At SeaPass, the company essentially provides an electronic gateway, allowing insurers and agents to transact business using their existing systems. "What's unique about our system is we're allowing all partners, whether it be the agency, the carrier, to leverage what they already have in terms of technology," said Eric Gewirtzman, the company's president.

"There are no two insurance companies that have anything near the same system," said Mr. O'Hare, the company's chairman.

"It's making it easier for the agent to work with the carrier," Mr. Gewirtzman said.

"In general, what SeaPass does is not only accept insurance information but allow the user to interact with the carrier in a very simple fashion," he said. "It's out there live, and carriers and agents are working with it."

Among the insurers working with the SeaPass system are The Hartford Financial Services Group Inc. and Selective Insurance Group, Mr.
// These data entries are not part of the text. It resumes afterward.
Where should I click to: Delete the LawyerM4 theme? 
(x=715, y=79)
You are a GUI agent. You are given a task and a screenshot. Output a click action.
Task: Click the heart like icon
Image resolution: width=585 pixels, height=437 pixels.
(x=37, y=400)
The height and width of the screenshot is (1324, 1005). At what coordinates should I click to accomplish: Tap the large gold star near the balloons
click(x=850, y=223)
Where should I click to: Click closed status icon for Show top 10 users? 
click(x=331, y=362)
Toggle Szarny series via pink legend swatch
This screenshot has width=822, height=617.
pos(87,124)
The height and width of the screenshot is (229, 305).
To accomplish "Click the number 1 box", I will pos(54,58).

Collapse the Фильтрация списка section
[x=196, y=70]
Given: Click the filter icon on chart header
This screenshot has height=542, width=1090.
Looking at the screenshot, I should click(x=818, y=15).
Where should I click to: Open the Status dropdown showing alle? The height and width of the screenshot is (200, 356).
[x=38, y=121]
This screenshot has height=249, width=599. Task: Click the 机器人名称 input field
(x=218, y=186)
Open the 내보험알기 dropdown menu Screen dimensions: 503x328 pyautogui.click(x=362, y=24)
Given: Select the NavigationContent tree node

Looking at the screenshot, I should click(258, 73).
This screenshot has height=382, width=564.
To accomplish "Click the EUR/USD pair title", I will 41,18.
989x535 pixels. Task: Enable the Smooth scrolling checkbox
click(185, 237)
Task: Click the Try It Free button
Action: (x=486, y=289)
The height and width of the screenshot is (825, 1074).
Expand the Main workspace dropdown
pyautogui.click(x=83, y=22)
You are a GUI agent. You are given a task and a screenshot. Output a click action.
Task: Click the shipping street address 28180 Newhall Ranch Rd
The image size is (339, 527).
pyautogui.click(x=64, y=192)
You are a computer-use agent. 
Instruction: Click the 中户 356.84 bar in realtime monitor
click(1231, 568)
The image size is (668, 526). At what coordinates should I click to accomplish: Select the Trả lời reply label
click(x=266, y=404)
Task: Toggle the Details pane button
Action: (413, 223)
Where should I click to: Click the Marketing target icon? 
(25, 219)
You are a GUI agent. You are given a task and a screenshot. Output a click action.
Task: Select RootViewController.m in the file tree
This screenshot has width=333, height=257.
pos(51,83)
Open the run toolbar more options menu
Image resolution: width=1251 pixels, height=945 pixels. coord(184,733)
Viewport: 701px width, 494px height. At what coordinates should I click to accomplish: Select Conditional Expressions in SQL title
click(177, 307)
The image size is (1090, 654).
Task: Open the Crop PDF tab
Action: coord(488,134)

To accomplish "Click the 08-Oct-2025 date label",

Gewirtzman said. Different companies are using it for different purposes, some for personal lines such as auto and home, others for small business policies and workers compensation.

The system allows agents to get real-time quotes from carriers, submit applications, transfer books of business, submit endorsements and download information from insurers into the agent's management system.

Other tools

For regional brokers who are members of RiskProNet International, among the tools offered on the network's Web site is a mechanism for sharing market information.

Users can sign up for various broadcast lists such as commercial insurance, benefits, loss control, marketing and placement and claims. Marketing and placement users can send out requests to others for information on specific markets. Responses come back directly to the query's sender but are archived so members can search them later.

"The group got together and said, `Gee, wouldn't it be nice if we could capture this message and capture the responses without seeing it so we can go back and search it later,"' said Gary Normington, executive director and CEO of Menlo Park, Calif.-based RiskProNet.

Broker members can post such queries as "Does anyone know of insurers or markets who can underwrite this risk?" Queries are entered into a template with spaces for business description, location and other information. The system has been in use for about five months.

"This has gone over really well," Mr. Normington said. "They're using it because they're getting good information from it."

The RiskProNet member site also offers an online document center that allows members to create customized information kits and sales sheets.

Agents are also working through their industry associations to advance opportunities the Web might provide for improving the way they do business.

The Independent Insurance Agents & Brokers of America, for example, has its Agents Council for Technology, which drew praise from the organization's outgoing president, Louise Canter, at the Big I's annual convention last month in Orlando.

"Through ACT, the Big I has established a forum in which agents, carriers, vendors and user groups come together to develop technology that will be of realistic use to us in our agencies," said Ms. Canter, senior vp of Patterson/Smith Associates in Falls Church, Va.

"From a profitability standpoint, to a training standpoint, to having a vital communication link with our clients and with our companies, we all need to fully embrace technology," Ms. Canter said.